June 13, 2011

Be In The Know, Now.

Getting ready for World Refugee Day 2011 (On June 20th)
With a focus on women.



The following facts, supplied by the United Nations High Commission for Refugees, illustrate the startling truth about the suffering of women

There are approximately 50 million uprooted people around the world - refugees who have sought safety in another country and people displaced within their own country. Between 75-80 per cent of them are women and children.
The majority of people flee their homes because of war and the proportion of war victims who are civilians leaped in recent decades from five per cent to over 90 per cent of casualties. Eighty per cent of casualties by small arms are women and children, who far outnumber military casualties.
Domestic violence is the most widespread form of abuse against women, with between one quarter and one half of women having been abused by a partner. Only 44 countries specifically protect women against domestic violence.
Females are subjected to widespread sexual abuse. In Bosnia and Rwanda rape became a deliberate aim of war. More than 20,000 Muslim women were raped in Bosnia in a single year, 1992, and a great majority of the female survivors of Rwanda's 1994 genocide were assaulted.
One in five women worldwide are victims of rape, many by known attackers. Between 40-60 per cent of sexual assaults are committed against girls younger than 16.
More than 300,000 youngsters, many of them female refugees, are currently serving as child soldiers around the world. The girls are often forced into different forms of sexual slavery.
More than 16.4 million women today have HIV/AIDS and in the last few years the percentage of women infected has risen from 41 to 47 per cent of the affected population.

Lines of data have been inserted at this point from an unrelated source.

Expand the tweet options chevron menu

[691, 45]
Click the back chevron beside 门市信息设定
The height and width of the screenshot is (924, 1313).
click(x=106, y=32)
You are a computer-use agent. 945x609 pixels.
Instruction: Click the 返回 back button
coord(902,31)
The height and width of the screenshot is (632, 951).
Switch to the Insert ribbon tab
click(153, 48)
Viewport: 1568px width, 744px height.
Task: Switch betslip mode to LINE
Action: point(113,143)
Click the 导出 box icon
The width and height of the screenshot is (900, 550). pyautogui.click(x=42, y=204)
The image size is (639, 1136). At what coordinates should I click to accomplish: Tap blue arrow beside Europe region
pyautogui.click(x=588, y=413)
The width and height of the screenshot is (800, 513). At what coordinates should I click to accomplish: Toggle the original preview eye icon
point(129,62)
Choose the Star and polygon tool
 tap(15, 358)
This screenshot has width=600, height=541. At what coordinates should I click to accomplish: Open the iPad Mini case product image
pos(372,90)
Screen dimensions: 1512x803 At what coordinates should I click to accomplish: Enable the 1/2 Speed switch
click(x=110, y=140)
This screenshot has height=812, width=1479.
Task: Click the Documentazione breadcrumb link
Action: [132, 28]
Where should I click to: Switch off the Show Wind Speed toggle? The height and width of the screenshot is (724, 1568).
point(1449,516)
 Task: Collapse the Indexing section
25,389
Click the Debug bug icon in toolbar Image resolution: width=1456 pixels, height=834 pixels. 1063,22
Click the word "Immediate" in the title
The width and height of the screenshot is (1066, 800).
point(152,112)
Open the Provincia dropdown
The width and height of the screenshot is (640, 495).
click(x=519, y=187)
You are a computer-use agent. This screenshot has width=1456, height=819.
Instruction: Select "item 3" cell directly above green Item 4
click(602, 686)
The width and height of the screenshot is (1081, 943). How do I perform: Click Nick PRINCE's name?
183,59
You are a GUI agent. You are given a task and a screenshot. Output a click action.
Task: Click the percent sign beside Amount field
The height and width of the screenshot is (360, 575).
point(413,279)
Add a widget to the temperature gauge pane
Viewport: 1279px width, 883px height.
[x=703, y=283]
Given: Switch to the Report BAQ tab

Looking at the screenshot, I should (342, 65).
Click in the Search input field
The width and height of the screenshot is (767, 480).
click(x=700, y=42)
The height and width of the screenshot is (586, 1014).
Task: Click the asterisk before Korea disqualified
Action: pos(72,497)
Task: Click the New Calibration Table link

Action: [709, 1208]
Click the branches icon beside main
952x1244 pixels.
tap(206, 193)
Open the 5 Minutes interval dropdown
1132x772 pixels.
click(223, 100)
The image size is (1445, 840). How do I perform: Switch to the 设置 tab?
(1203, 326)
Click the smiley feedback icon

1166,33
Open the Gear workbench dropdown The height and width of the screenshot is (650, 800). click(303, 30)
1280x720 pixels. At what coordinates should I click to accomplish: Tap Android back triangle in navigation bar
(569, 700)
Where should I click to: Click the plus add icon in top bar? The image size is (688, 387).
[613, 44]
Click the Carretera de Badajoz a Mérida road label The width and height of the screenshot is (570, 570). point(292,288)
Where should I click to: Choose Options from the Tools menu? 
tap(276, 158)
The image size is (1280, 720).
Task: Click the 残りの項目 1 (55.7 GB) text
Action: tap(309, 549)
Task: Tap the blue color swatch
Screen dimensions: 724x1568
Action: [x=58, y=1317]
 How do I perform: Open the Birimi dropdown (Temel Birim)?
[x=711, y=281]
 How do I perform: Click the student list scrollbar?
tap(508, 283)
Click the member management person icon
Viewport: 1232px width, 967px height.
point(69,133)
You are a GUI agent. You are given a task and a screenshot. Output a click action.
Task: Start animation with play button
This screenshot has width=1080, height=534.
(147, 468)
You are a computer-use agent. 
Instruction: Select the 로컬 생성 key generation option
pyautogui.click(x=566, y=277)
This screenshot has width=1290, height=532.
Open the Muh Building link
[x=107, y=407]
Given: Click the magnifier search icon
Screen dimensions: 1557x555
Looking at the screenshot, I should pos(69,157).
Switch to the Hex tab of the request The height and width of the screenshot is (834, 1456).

In sub-Saharan Africa, teenage girls are five times more likely to be infected than boys.
The introduction of sex education and safety procedures can have dramatic results. In Uganda, the rates of sexual infection among educated women dropped by more than half between 1995 and 1997.
The majority of trafficked people are women, especially those bound for the world's sex industries. Females are particularly vulnerable to trafficking because many have little individual security, economic opportunity or property or land ownership. Many victims are kidnapped or sold into slavery by their own families.
An estimated 45,000 households in Rwanda are headed by children; 90 per cent of them girls.
An estimated 1.3 billion people worldwide, 70 per cent of them women, live in absolute poverty on less than $1 a day.